Aimée arrived at Claire’s side unscathed and held her arms out to be lifted up. Once on Claire’s knee, Aimée put her hand on her head and said, ‘No bang Grandma, no...’
Claire looked at Thérèse and they both laughed. ‘Sorry, Édith,’ Claire said. ‘We shouldn’t laugh when she does something you tell her not to do, but--’

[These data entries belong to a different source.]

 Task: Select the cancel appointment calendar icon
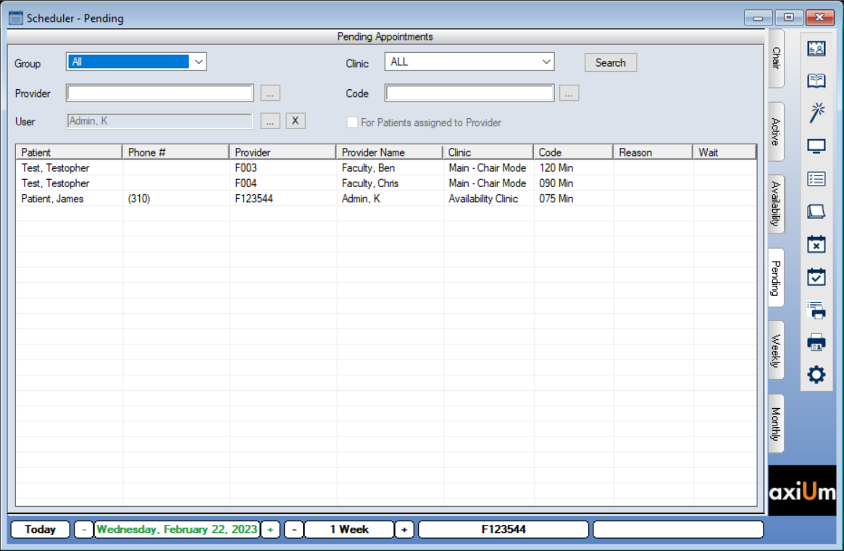click(816, 244)
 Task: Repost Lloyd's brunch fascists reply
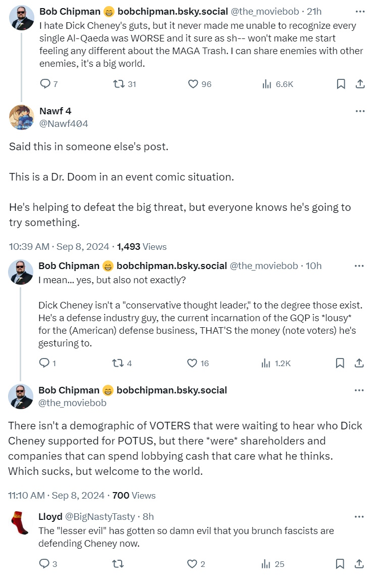coord(119,563)
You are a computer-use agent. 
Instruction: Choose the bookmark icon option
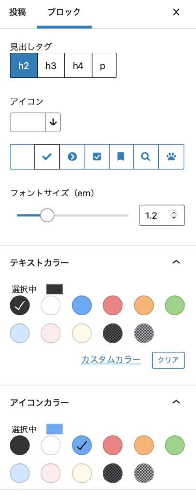click(121, 157)
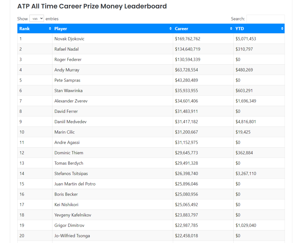
Task: Click the sort arrows in Player column header
Action: (170, 29)
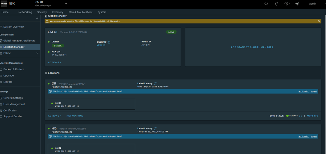Toggle the light/dark theme sun icon
The height and width of the screenshot is (154, 326).
point(297,4)
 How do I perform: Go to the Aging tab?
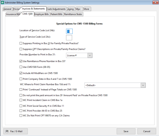point(70,9)
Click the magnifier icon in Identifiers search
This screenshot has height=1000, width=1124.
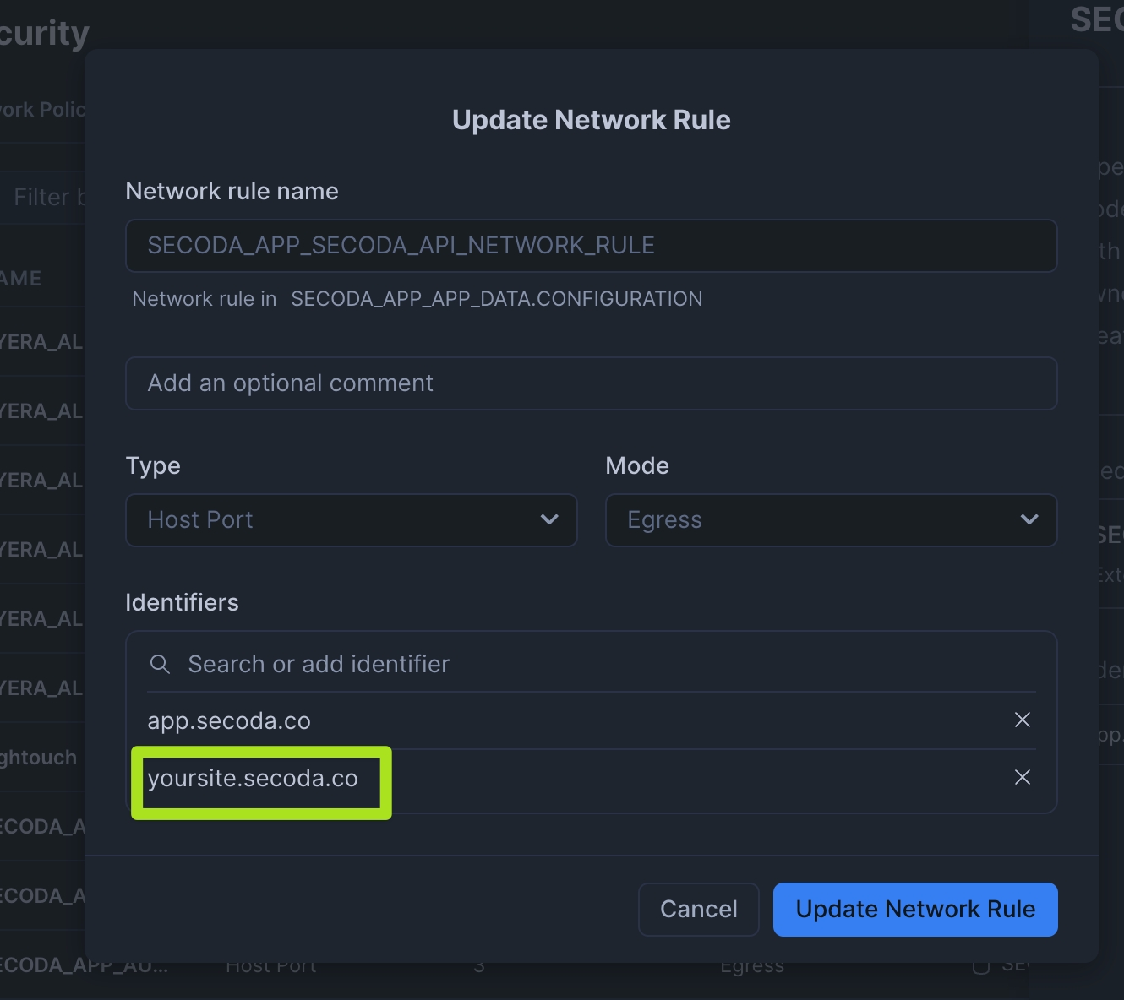160,664
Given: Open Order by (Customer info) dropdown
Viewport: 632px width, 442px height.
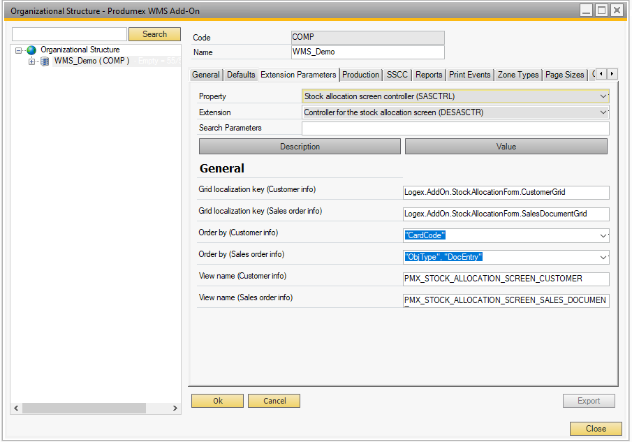Looking at the screenshot, I should point(603,236).
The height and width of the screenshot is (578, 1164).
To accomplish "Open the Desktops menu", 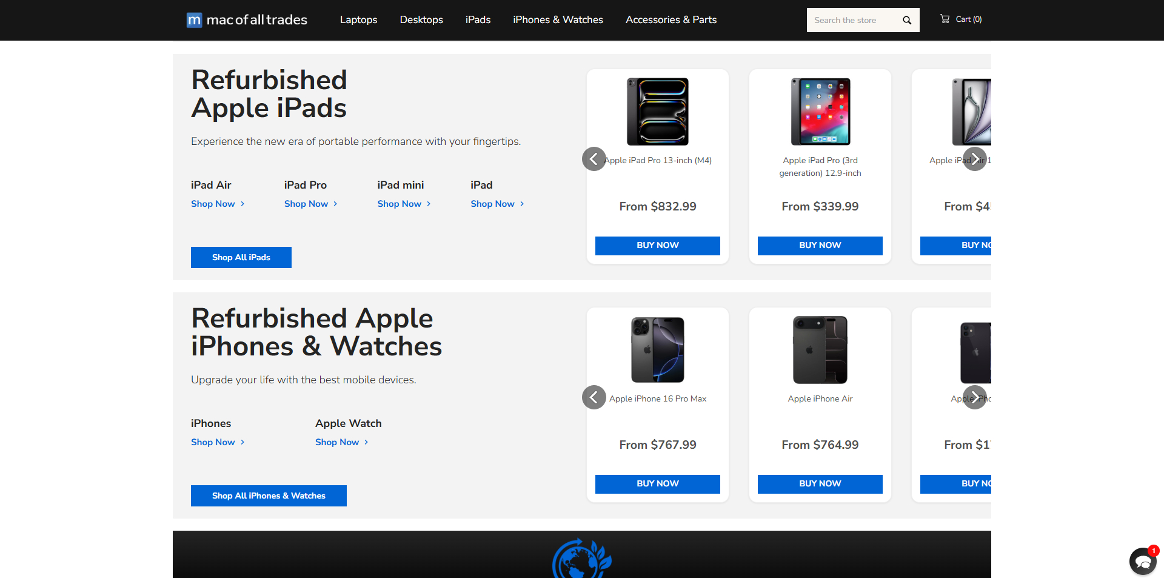I will 421,19.
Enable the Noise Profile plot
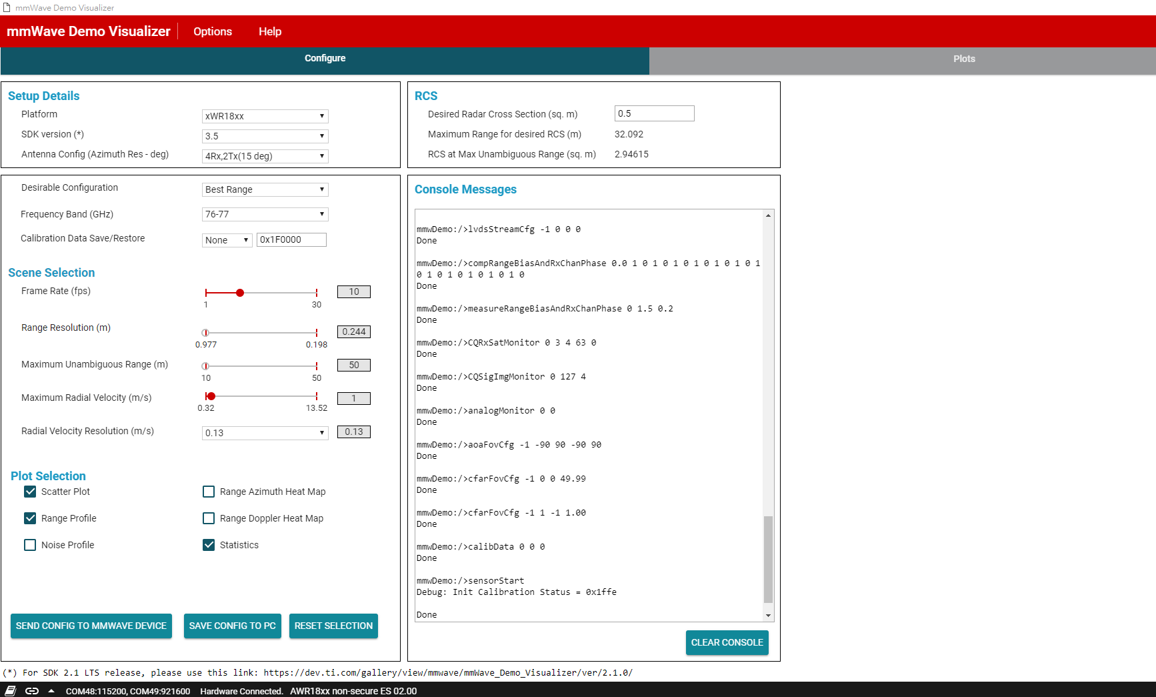Viewport: 1156px width, 697px height. [x=29, y=545]
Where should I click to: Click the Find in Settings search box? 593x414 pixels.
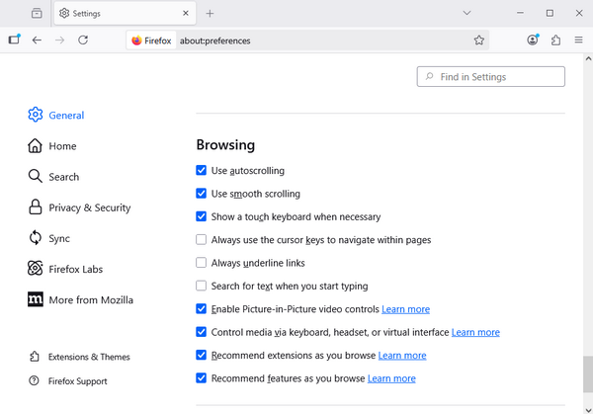point(491,76)
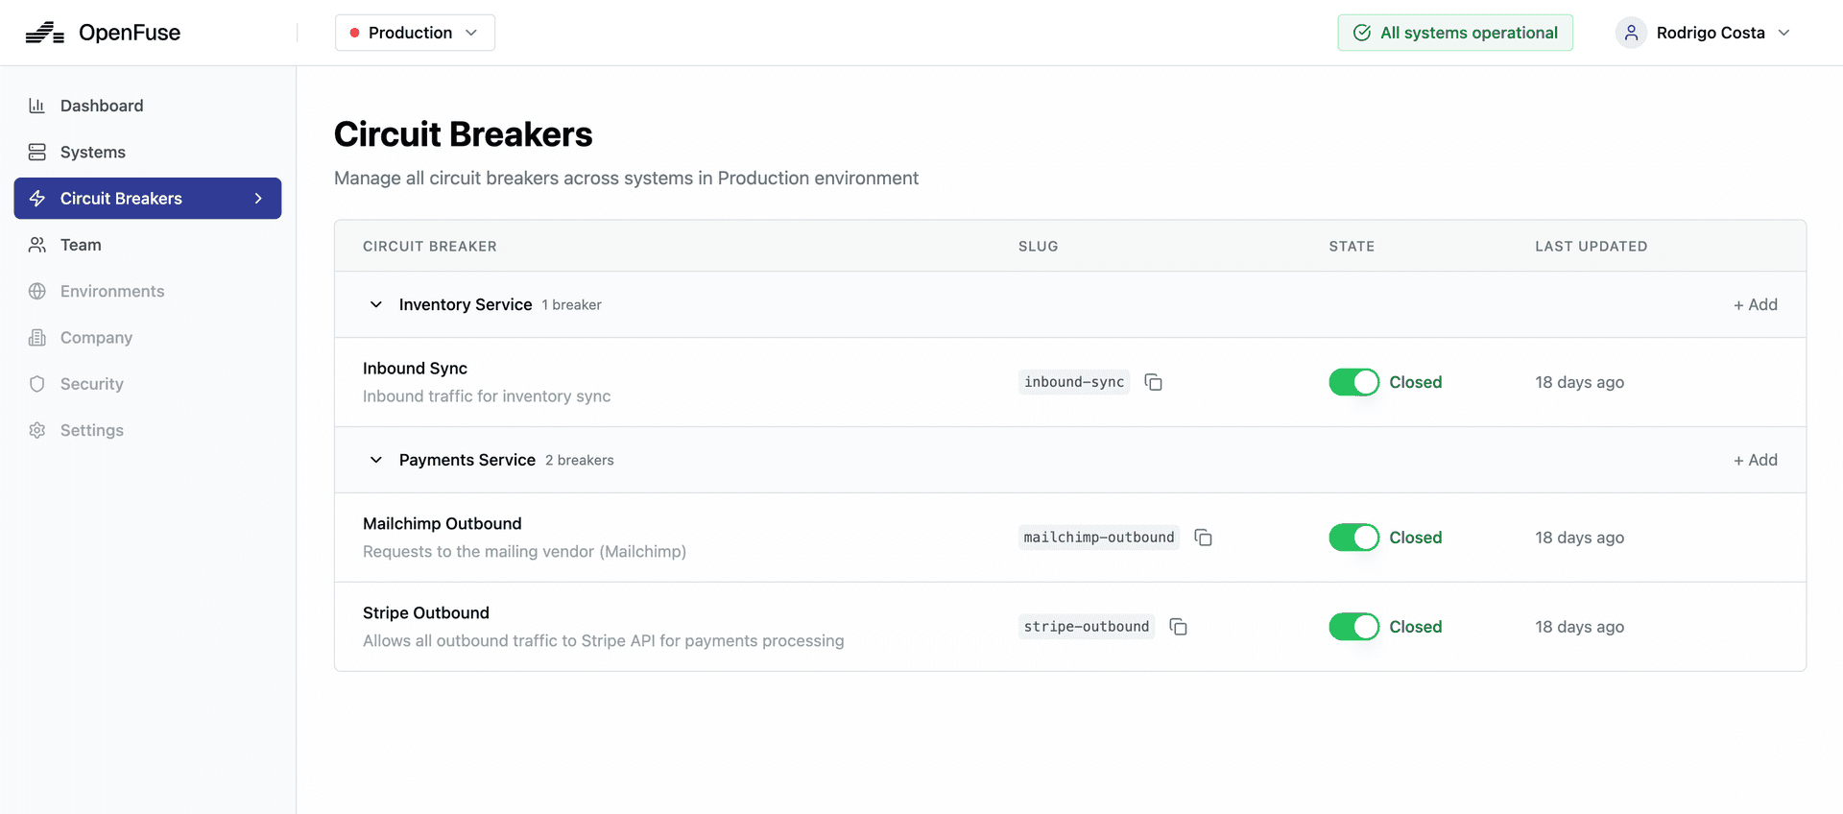Collapse the Inventory Service group
This screenshot has width=1843, height=814.
(376, 304)
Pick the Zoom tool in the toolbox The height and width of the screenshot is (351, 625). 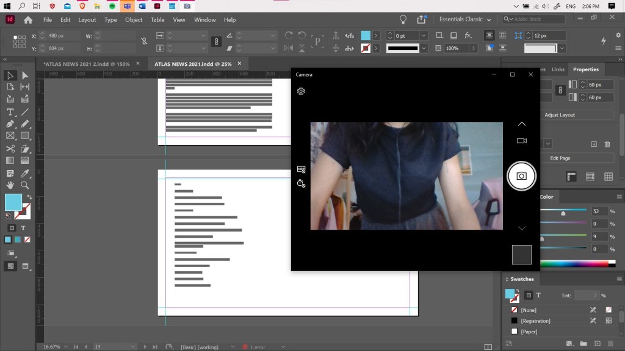pos(25,185)
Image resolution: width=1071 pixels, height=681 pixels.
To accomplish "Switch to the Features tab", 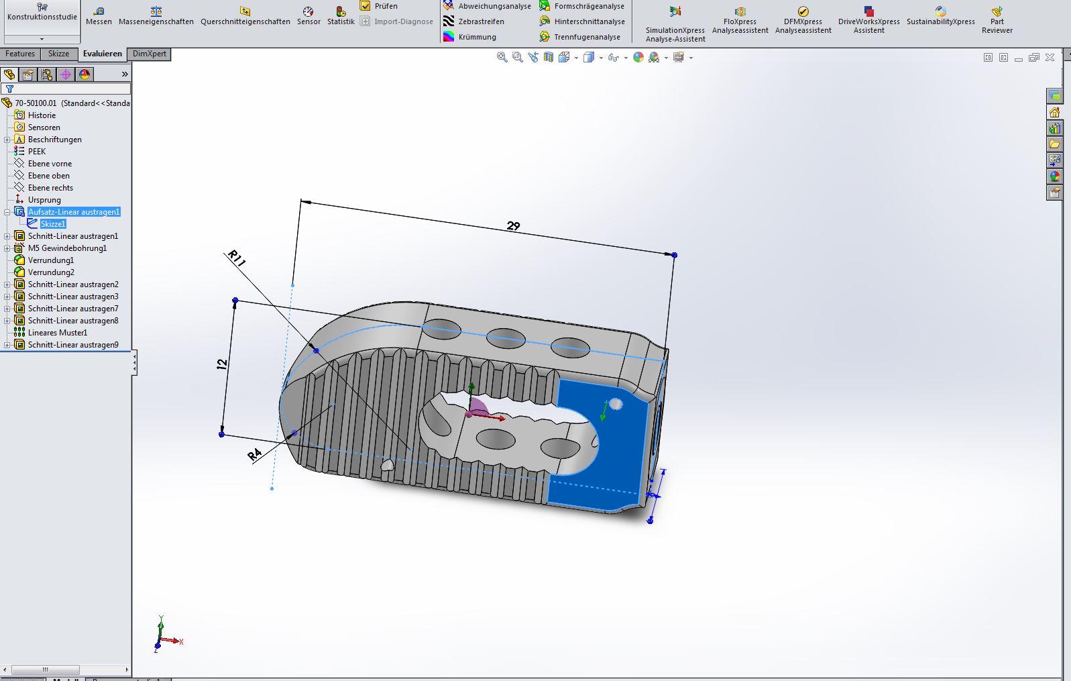I will [20, 54].
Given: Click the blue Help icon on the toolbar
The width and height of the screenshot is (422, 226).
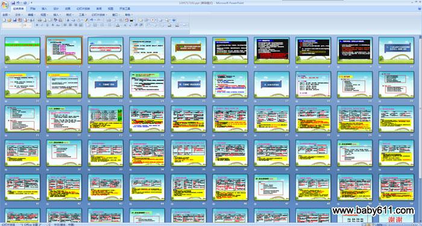Looking at the screenshot, I should (174, 20).
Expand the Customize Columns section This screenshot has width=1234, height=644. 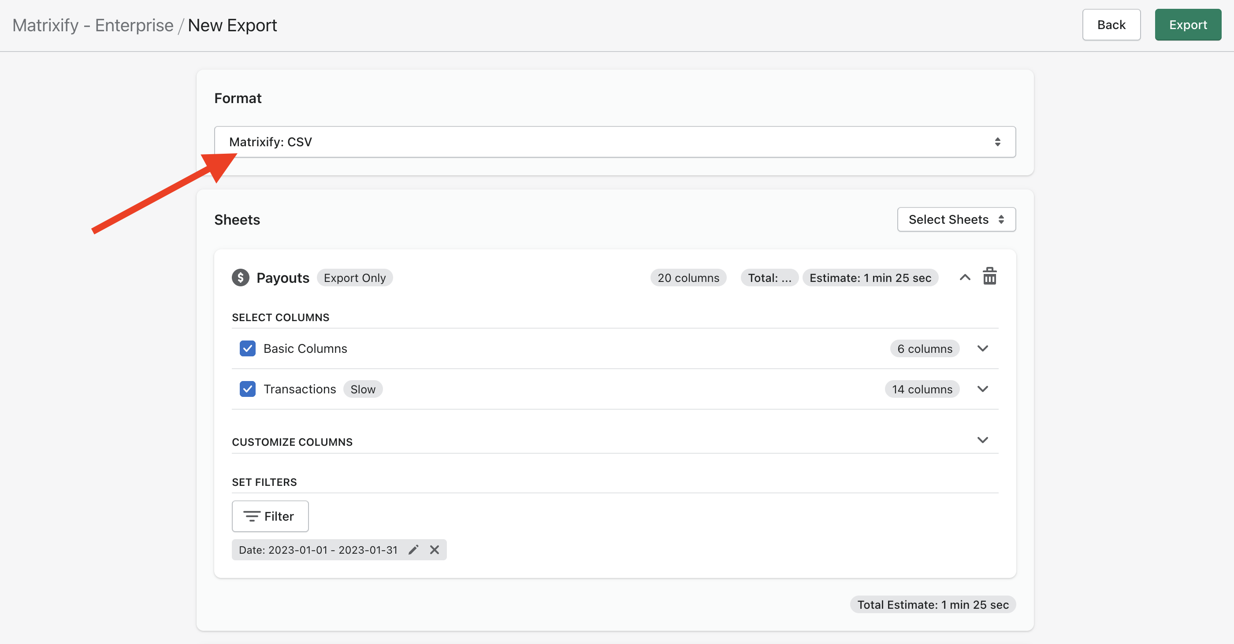(983, 440)
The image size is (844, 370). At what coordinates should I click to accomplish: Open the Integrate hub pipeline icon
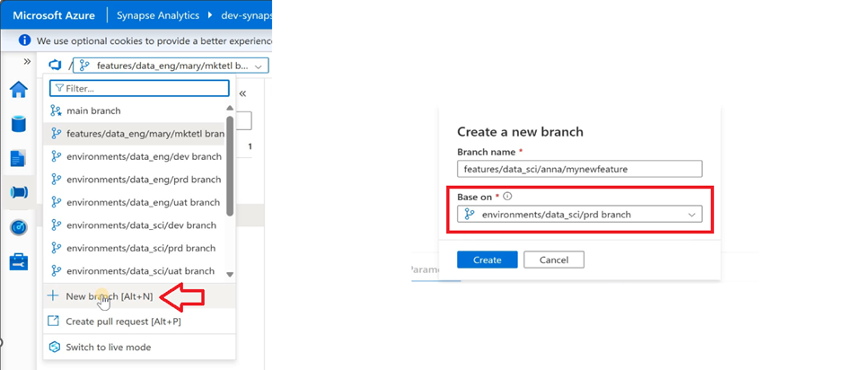[19, 193]
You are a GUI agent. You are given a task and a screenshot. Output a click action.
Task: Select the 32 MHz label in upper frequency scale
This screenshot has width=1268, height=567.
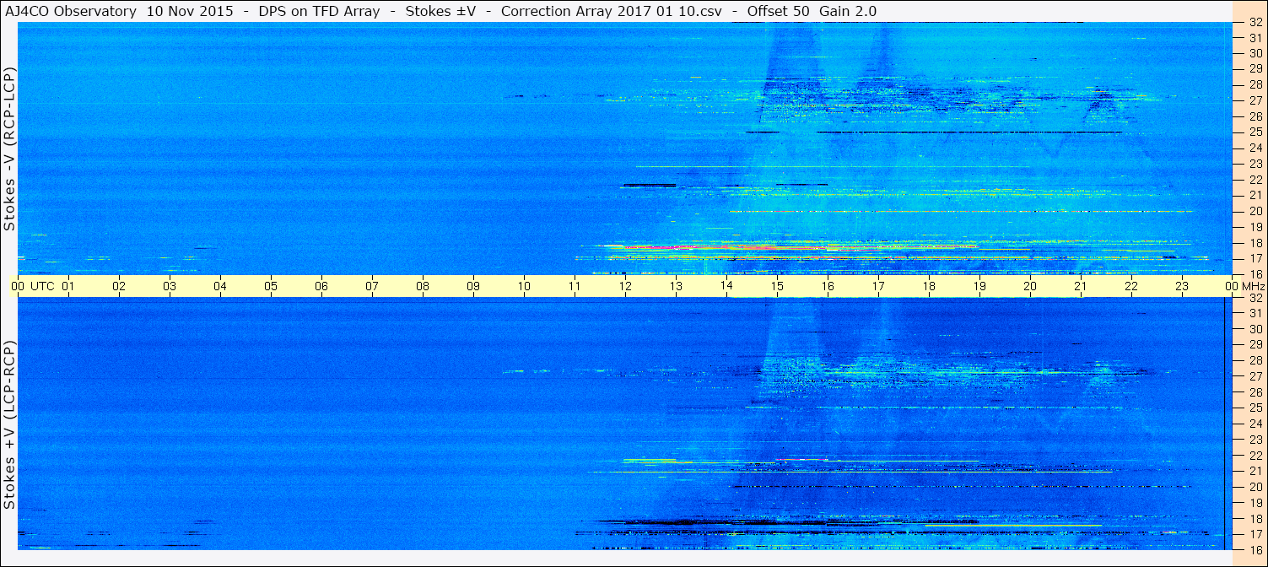(1255, 24)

‘But she is funny. And she knows it too, don’t you?’ Aimée giggled. ‘She knows exactly what she is doing. She is a little madam,’ Édith said, wagging her finger playfully.
Aimée put her hands up and Édith bent down. When Édith’s face was almost touching Aimée’s she squealed and put her arms around Édith’s neck. ‘Grandma!’ she said, making a show of kissing Édith.